Figueroa long has been interested in mathematical principles.
He found calculus and physics fascinating in high school and at the University of Florida. Earlier this spring, he recited Pi out to fifty digits to a reporter. His Twitter bio declares he is “Specializing in the process of decision making in .400 milliseconds,” or the amount of time in which a hitter has to decide whether to swing at a pitch.
...
Seeing the vast amount of data pouring into the game, and thinking about how to take advantage of it, he began to teach himself code, ‘R,' or programming language.
He spent hours at Coursera.org — the Web site reassures a new visitor one can “Code Yourself!” — where there are step-by-step instructions in learning how to code and program.
With his nascent coding skills, he began to research and refine data given to him by the Rays, though the Rays kept much of their data off limits from their proprietary database.
He created models to understand how a player with his skills would age. He studied players with similar physical and statistical profiles. He studied what skills would age well, which would age poorly. In three consecutive seasons in Triple-A, he improved his on-base percentage.
...
What does his dad think about coding and physics?
“My dad thinks I should just see the baseball and hit it, he's more old school,” Figueroa said. “But he understands you need to evolve.”
Figueroa believes there is a divide between many players and new-age information because so much of the data isn't “tangible.” He thinks swing- and mechanics-mapping technology, including some produced by Pittsburgh tech startup, Diamond Kinetics, can help change that. But there also is a divide, Figueroa believes, because the new-school perhaps hasn't communicated its ideas well enough.

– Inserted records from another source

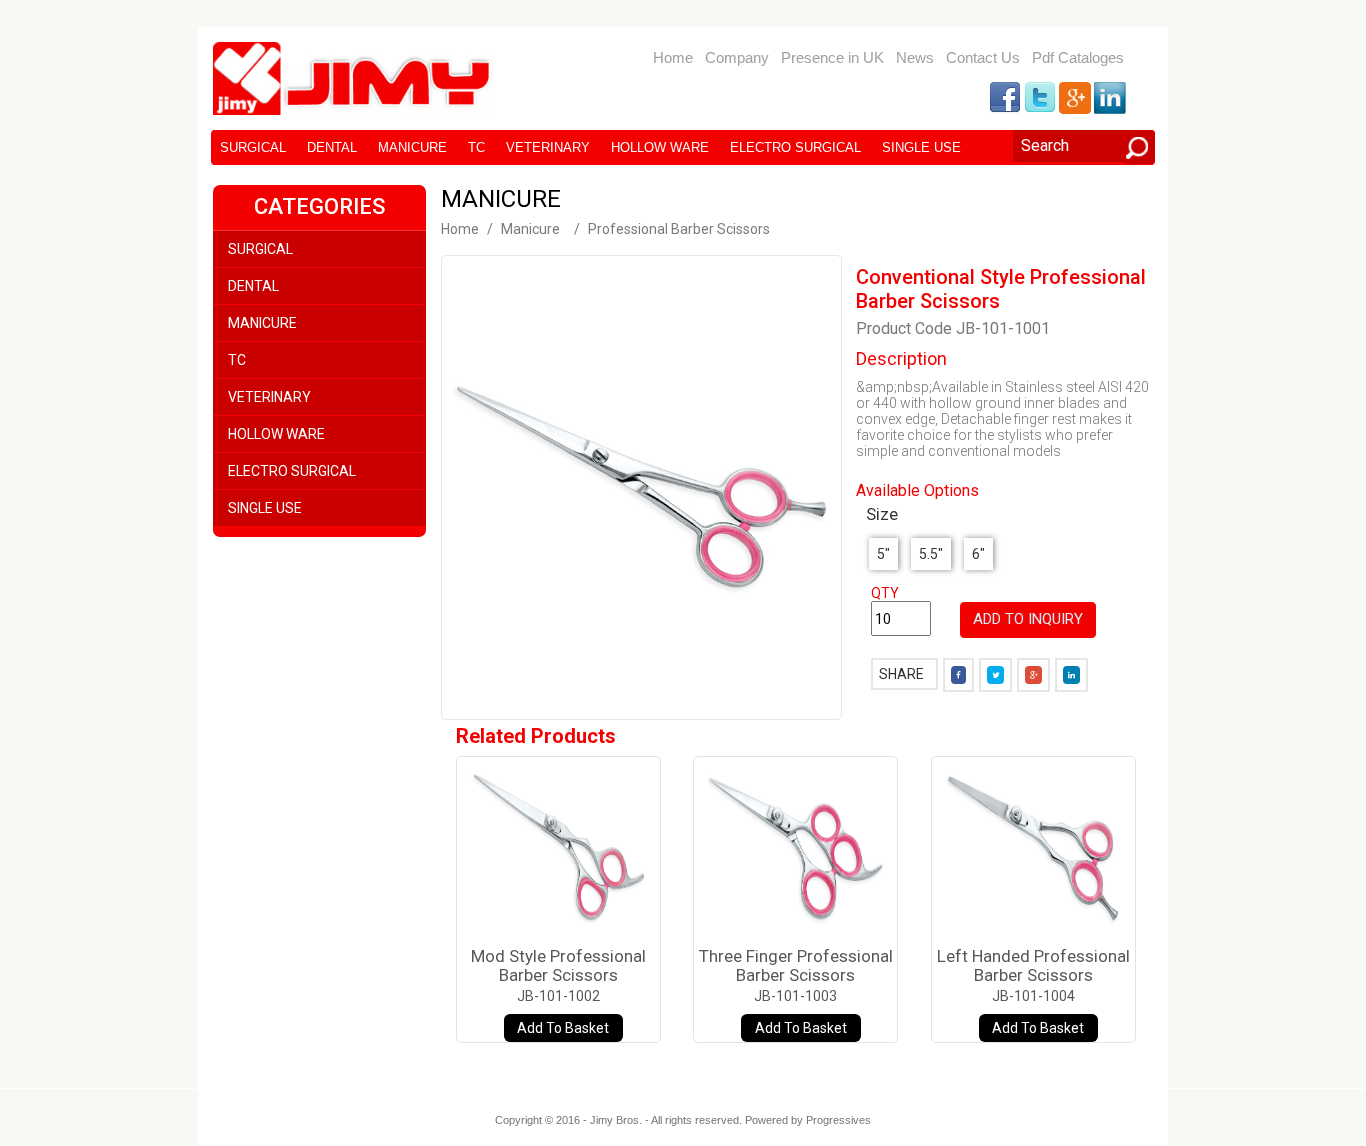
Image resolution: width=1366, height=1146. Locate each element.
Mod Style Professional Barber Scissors (558, 965)
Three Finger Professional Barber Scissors (796, 965)
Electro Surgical (795, 147)
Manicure (412, 147)
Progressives (838, 1120)
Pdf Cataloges (1078, 57)
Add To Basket (563, 1028)
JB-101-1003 (795, 996)
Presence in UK (832, 57)
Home (673, 57)
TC (476, 147)
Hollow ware (660, 147)
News (915, 57)
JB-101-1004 (1033, 996)
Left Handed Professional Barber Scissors (1033, 965)
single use (921, 147)
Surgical (253, 147)
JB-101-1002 (558, 996)
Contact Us (983, 57)
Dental (332, 147)
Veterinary (548, 147)
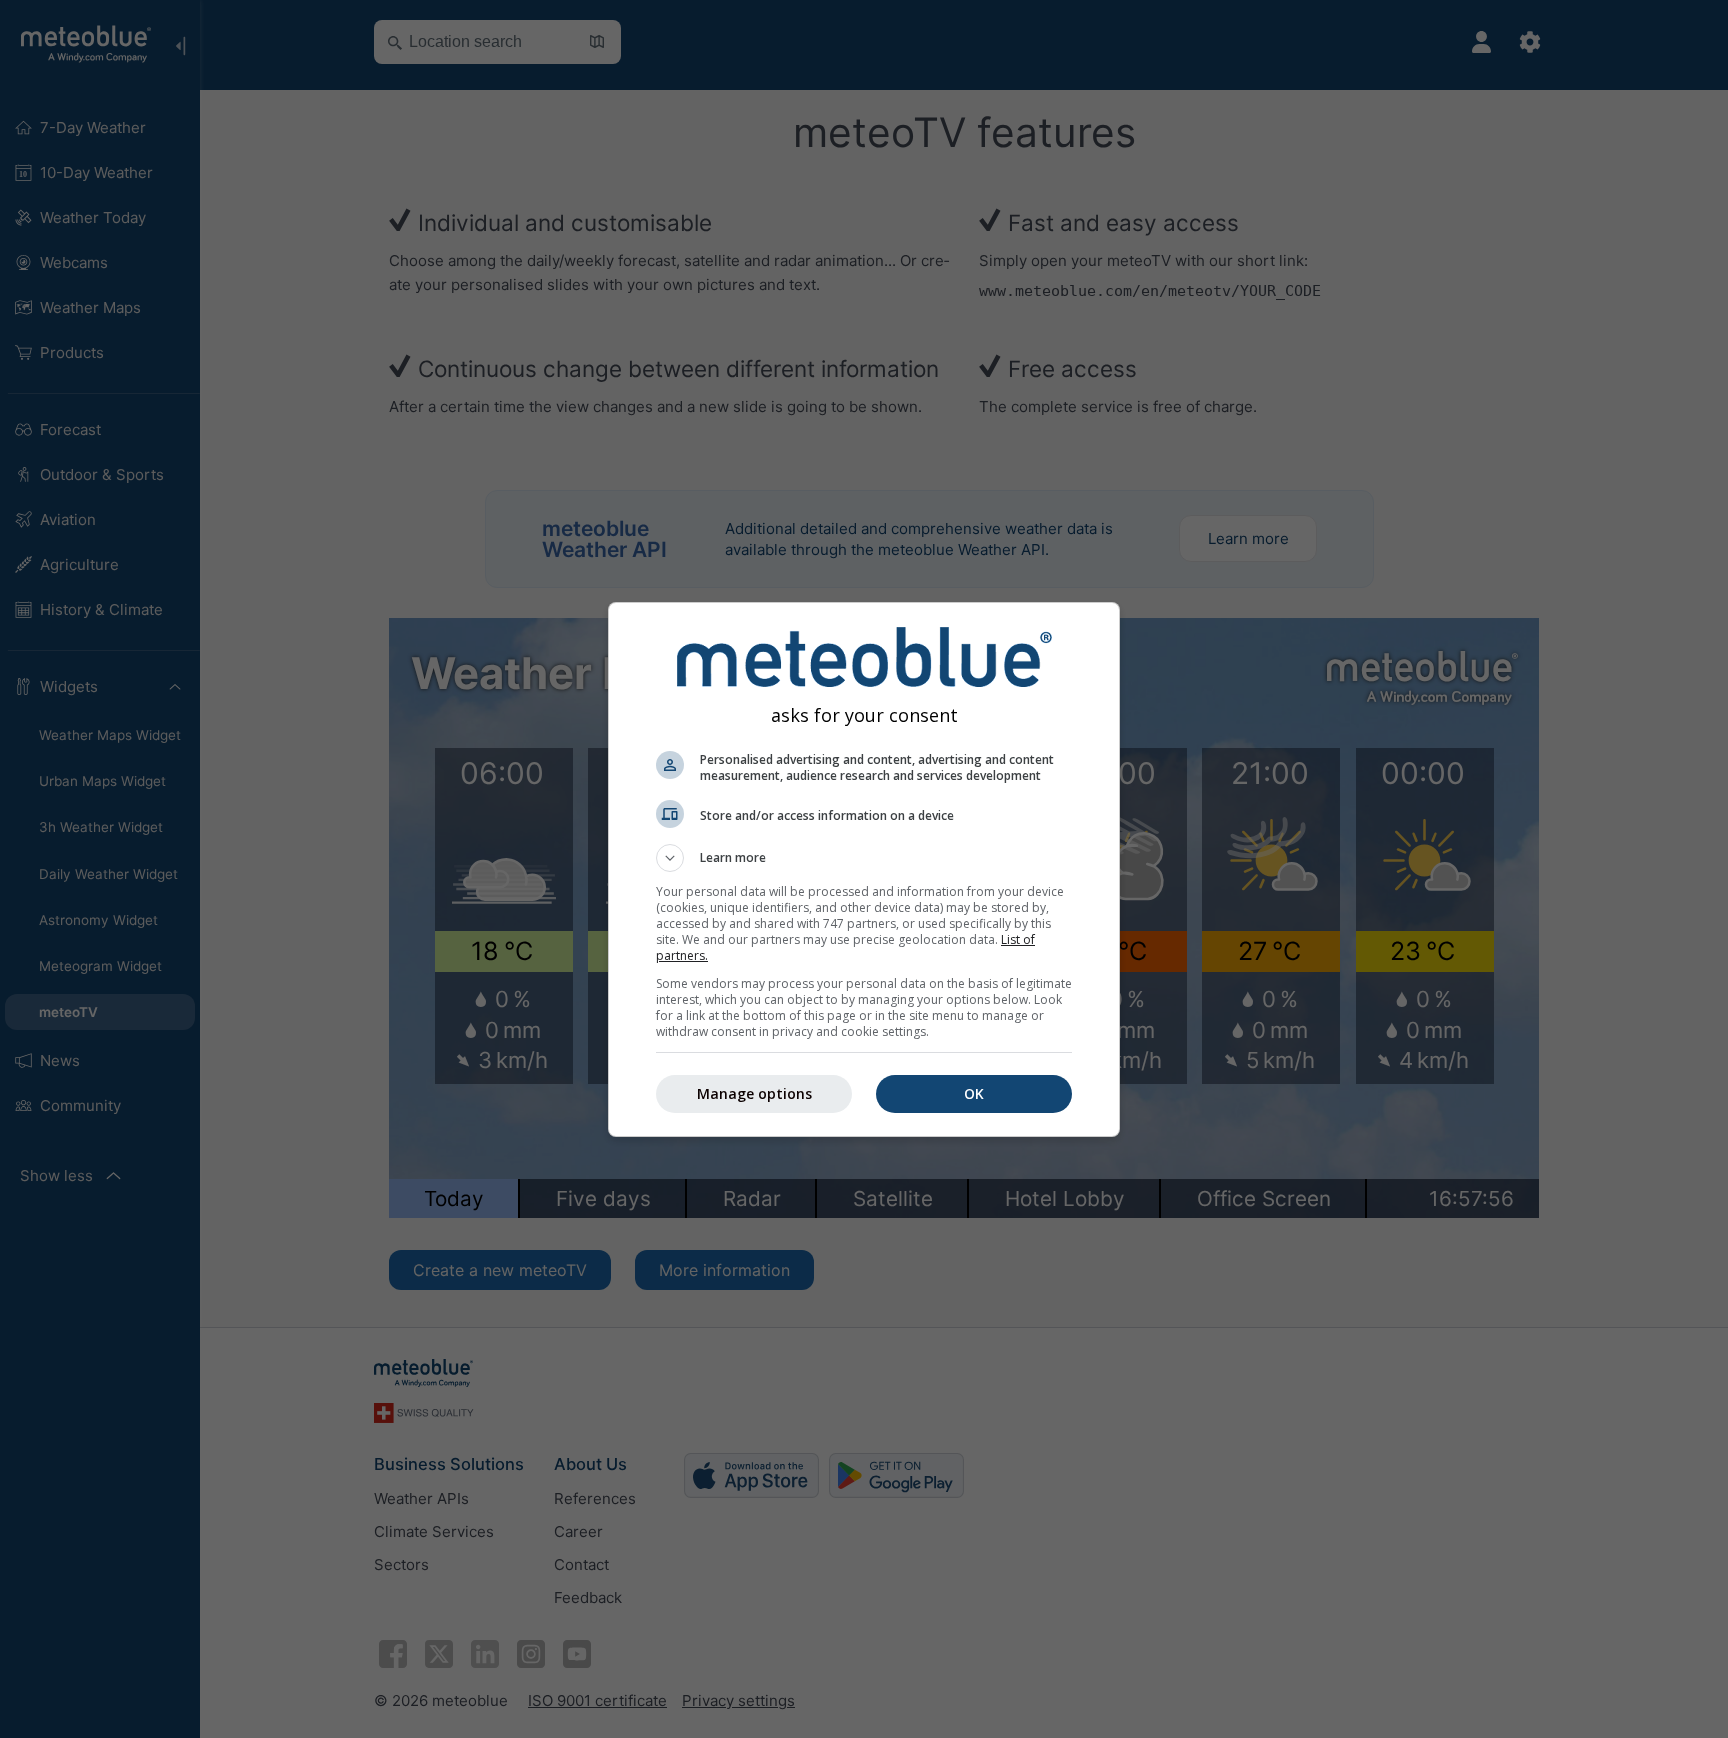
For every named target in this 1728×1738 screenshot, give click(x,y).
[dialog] (864, 869)
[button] (864, 858)
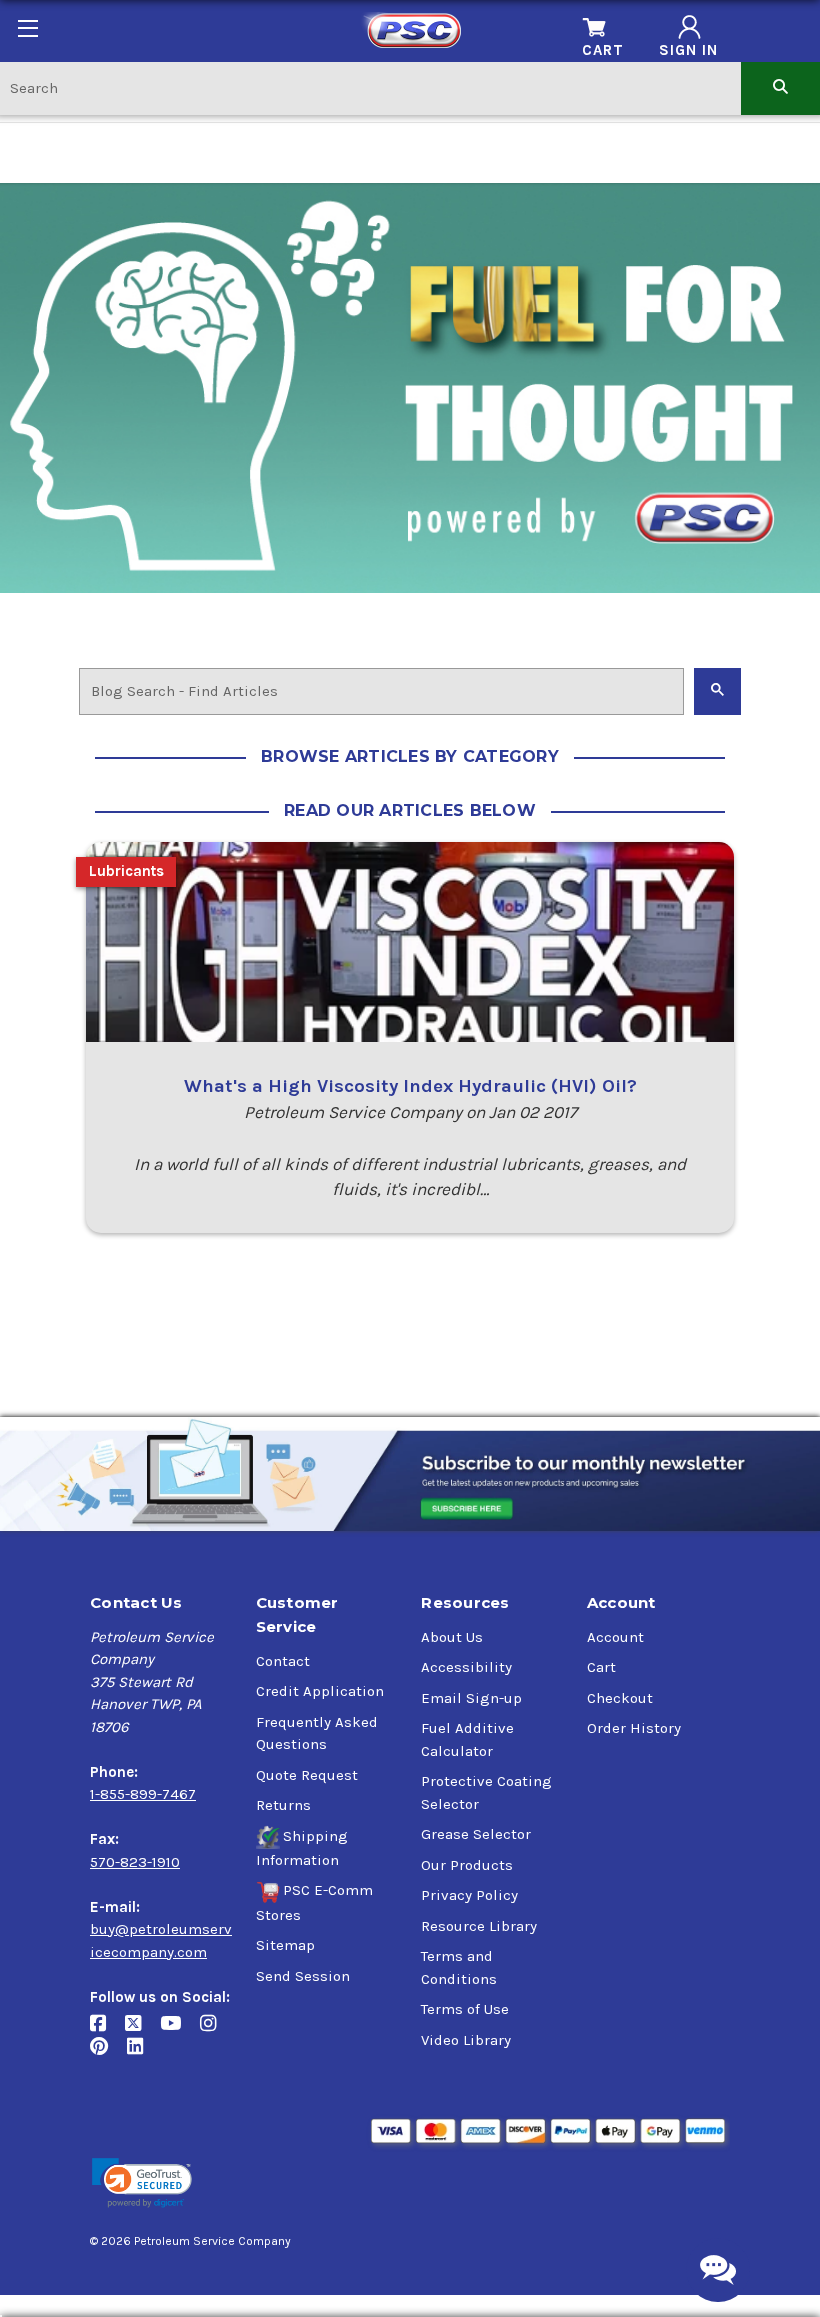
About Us (452, 1637)
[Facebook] (107, 2031)
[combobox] (370, 87)
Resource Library (479, 1926)
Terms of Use (465, 2009)
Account (615, 1637)
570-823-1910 (135, 1862)
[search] (780, 87)
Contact (283, 1661)
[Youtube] (180, 2031)
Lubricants (126, 871)
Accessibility (466, 1667)
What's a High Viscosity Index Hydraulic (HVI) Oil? (410, 1086)
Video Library (466, 2040)
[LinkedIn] (142, 2054)
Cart (601, 1667)
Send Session (303, 1976)
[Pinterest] (108, 2054)
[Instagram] (215, 2031)
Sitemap (285, 1945)
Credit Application (320, 1691)
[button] (142, 2183)
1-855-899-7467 (143, 1794)
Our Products (467, 1865)
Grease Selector (476, 1834)
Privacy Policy (469, 1895)
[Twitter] (142, 2031)
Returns (283, 1805)
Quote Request (307, 1775)
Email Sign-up (471, 1698)
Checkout (620, 1698)
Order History (634, 1728)
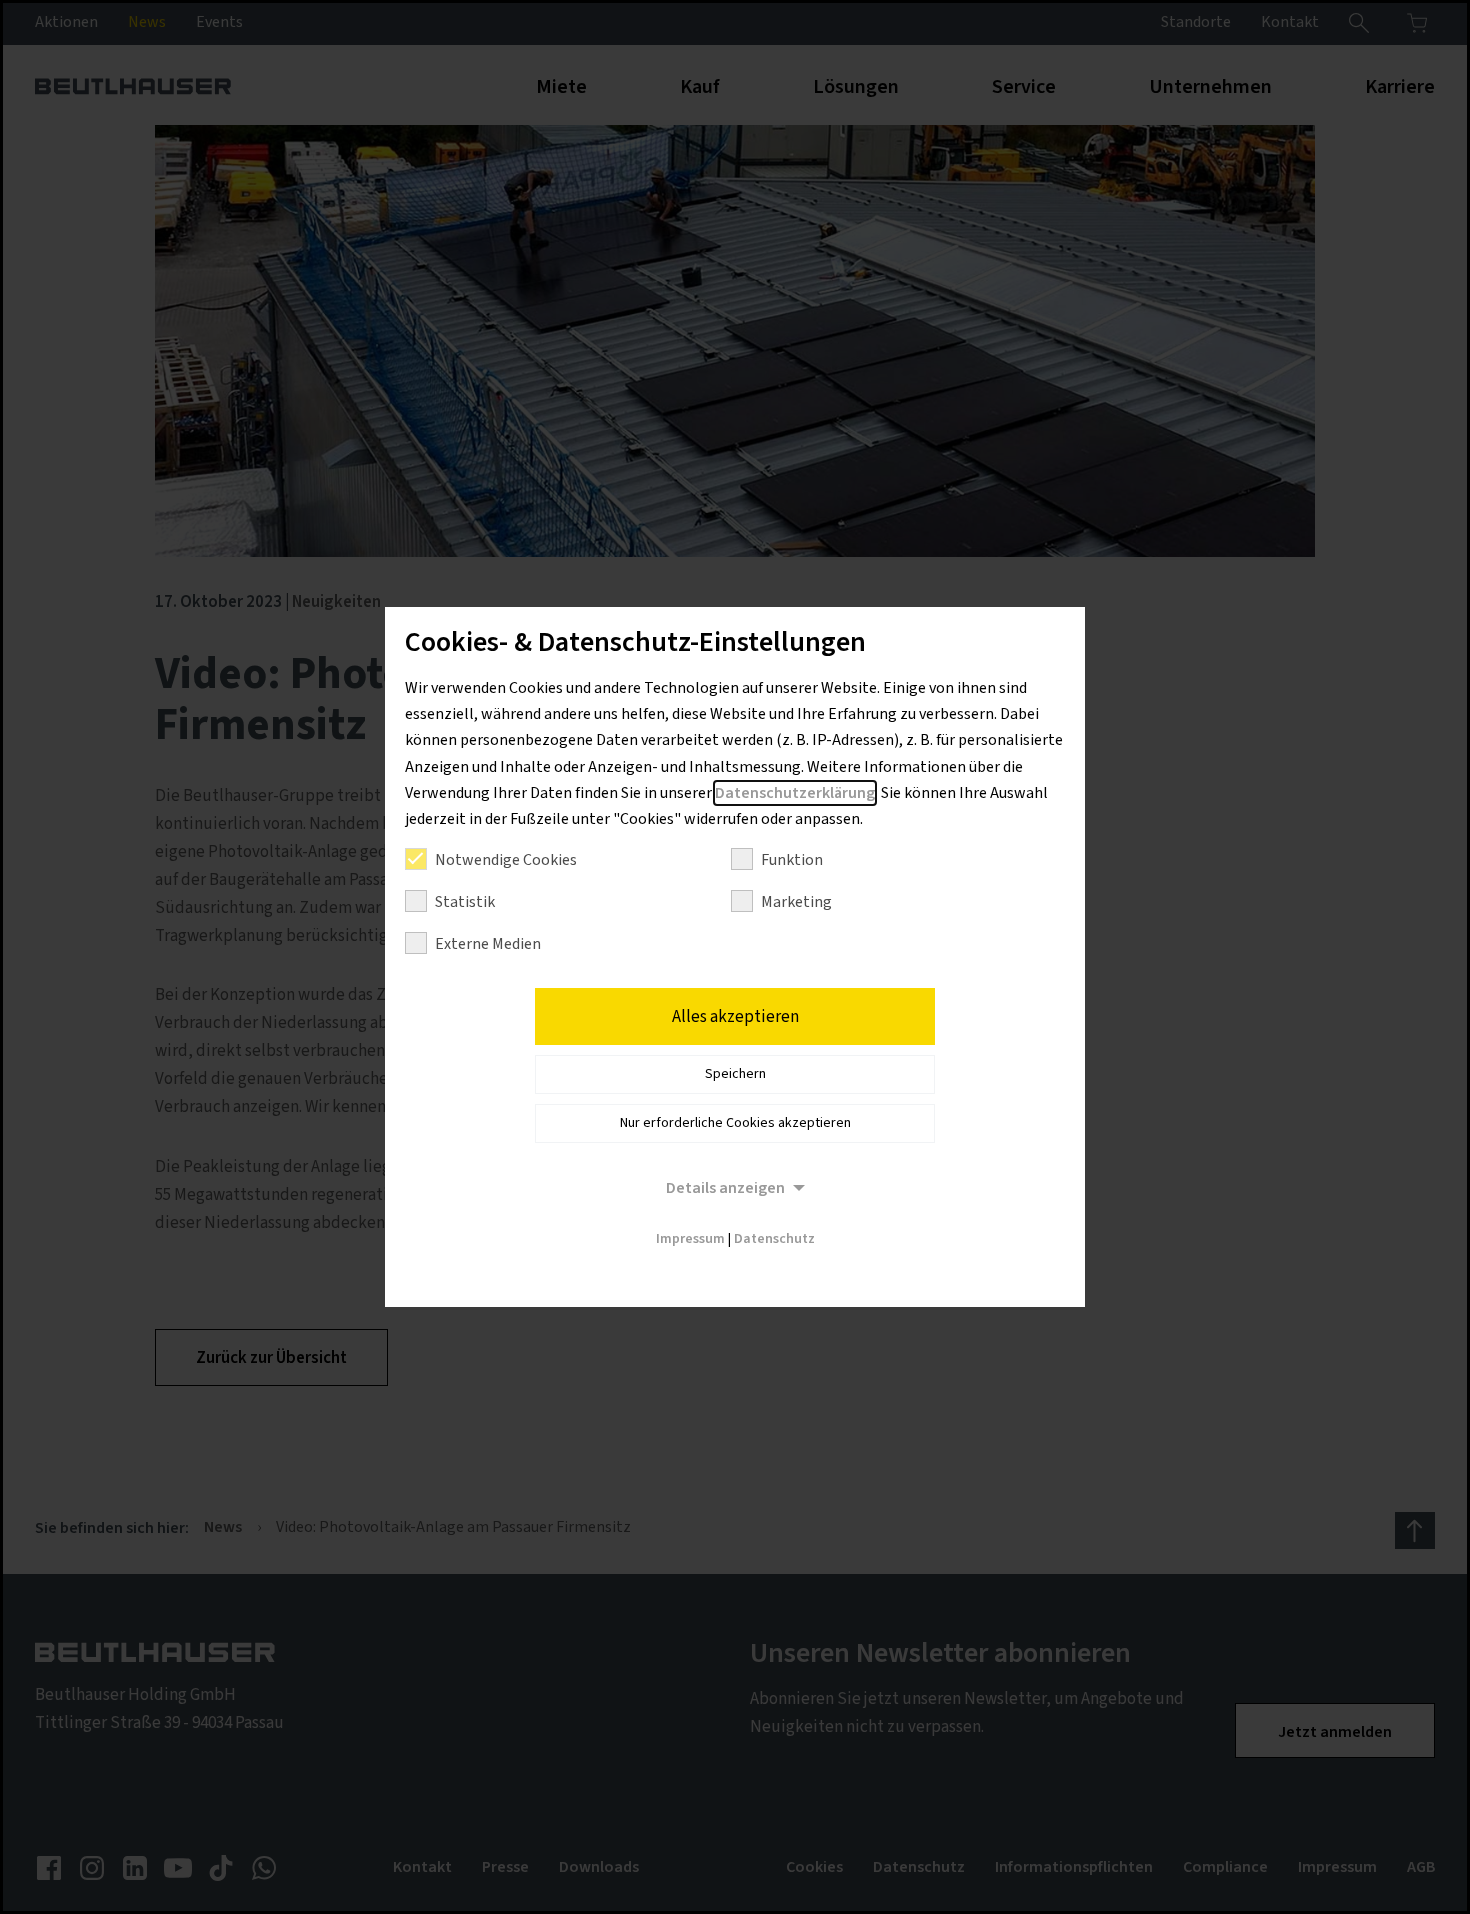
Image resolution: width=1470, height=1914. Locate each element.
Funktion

“People in general, it's easy for them to say ‘I'm not good at math,' ” Figueroa said. “And if someone tries to feed you something you don't understand, you put up that wall. ... Tampa does a good job of ... giving players (manageable data) to consume.”
...
Figueroa understands what pioneering coder Grace Hopper once said: “It was no use trying to learn math unless they could communicate it.”